Requirement 1 —
Retype the portion of the predicate fingerprinting thread below that begins at the words "Add: By the" and ends after "11min+ for combo.".
Requirement 2 —
Extend the predicate fingerprinting thread below with new text that picks up after its last sentence.

Just a crazy thought here… please bear with me @core-devs
What if we fingerprint predicate to uint64 as well? There are a lot of super long predicates and a lot of key space seems wasted, unless rocksdb does some compression based on prefixes, which is not unlikely.
Imagine 21m edges stored in the worst possible way:
pred, sub, obj
and each is 8 bytes. (Assumption: Values don’t take too much more than 8 bytes…) This takes only
21e6 * 8 * 3 / (1024 * 1024)
This is only about 480M… A lot of them are going to have the same pred, sub
, so it is probably going to be even smaller, say 240M.
Say we do convert predicates to fingerprints. Still, this test case seems too small as it can fit in memory in theory. Maybe we can focus on an in-memory solution and reach even crazier speed. I got a feeling that if everything is in memory, the loading is going to take <1 minute.
Add: By the way, I tried increasing the RAM limit to 32G and loader didn’t speed up by much. I got a feeling that our solution probably uses only a bit more than 4G. That said, 4G sounds a lot given that the data is probably representable in 240M…
Update:
I took all your suggestions (@ashwin95r, @mrjn). I concat names and rdf-films (call this combo dataset), then replace predicates with much shorter strings (call this comboless dataset), and re-run assigner and loader. Assigner took the same time on both datasets. For loader, it took almost 8 mins for comboless and 11min+ for combo.
Side observation: I set the mem limit to 4G, but I have observed that mem usage goes up to 11G. Not sure why.
I encourage you all to try out loader and see if you observe any speedup. Here is the script to generate combo and comboless.

Data —
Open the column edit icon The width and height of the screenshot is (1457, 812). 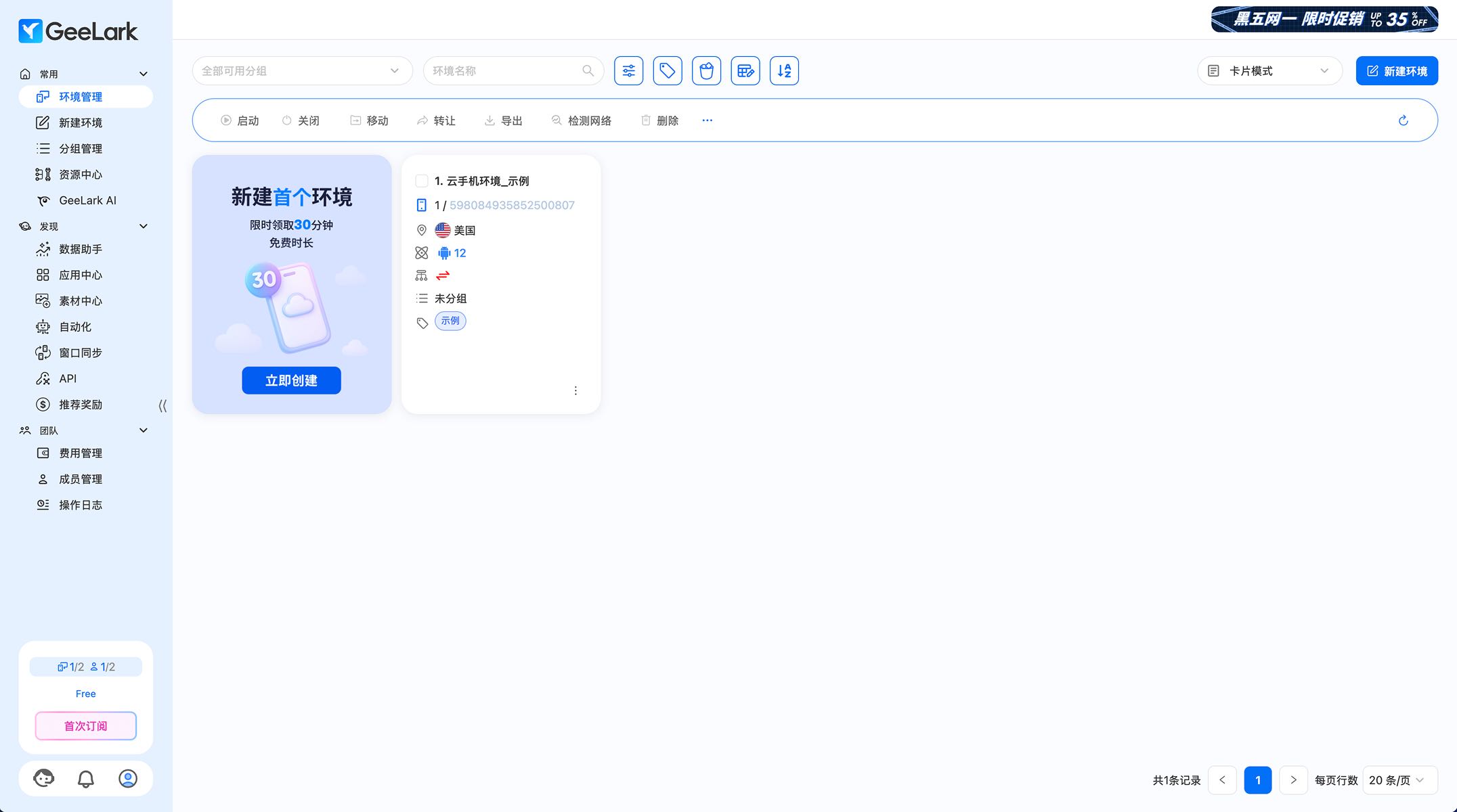pos(745,71)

Answer 1 —
Add: By the way, I tried increasing the RAM limit to 32G and loader didn’t speed up by much. I got a feeling that our solution probably uses only a bit more than 4G. That said, 4G sounds a lot given that the data is probably representable in 240M…
Update:
I took all your suggestions (@ashwin95r, @mrjn). I concat names and rdf-films (call this combo dataset), then replace predicates with much shorter strings (call this comboless dataset), and re-run assigner and loader. Assigner took the same time on both datasets. For loader, it took almost 8 mins for comboless and 11min+ for combo.

Answer 2 —
gunzip -kf names.gz
gunzip -kf rdf-films.gz
cat names rdf-films > combo
wc -l combo
python process.py combo comboless
wc -l comboless
gzip -kf combo
gzip -kf comboless
Here is the python script process.py
: (which shortens predicates and runs pretty fast)
import sys
assert len(sys.argv) == 3
input_file, output_file = sys.argv[1:3]
count = 0
pred = {}
with open(output_file, 'w') as fout:
with open(input_file) as fin:
for s in fin:
count += 1
if (count % 1000000) == 0:
print 'Lines processed %d' % count
s = s.strip()
tok = s.split('\t')
tok = [x.strip() for x in tok]
assert len(tok) == 4
assert tok[-1] == '.'
if tok[1] in pred:
tok[1] = pred[tok[1]]
else:
t = '<p%x>' % len(pred)
pred[tok[1]] = t
tok[1] = t
fout.write('\t'.join(tok) + '\n')
keys = sorted(pred.keys())
for i, k in enumerate(keys):
print '%d: %s: %s' % (i, k, pred[k])
If you want to run loader and assigner, I usually do the following:
rm -Rf m p u
FILE=comboless.gz # Or combo.gz.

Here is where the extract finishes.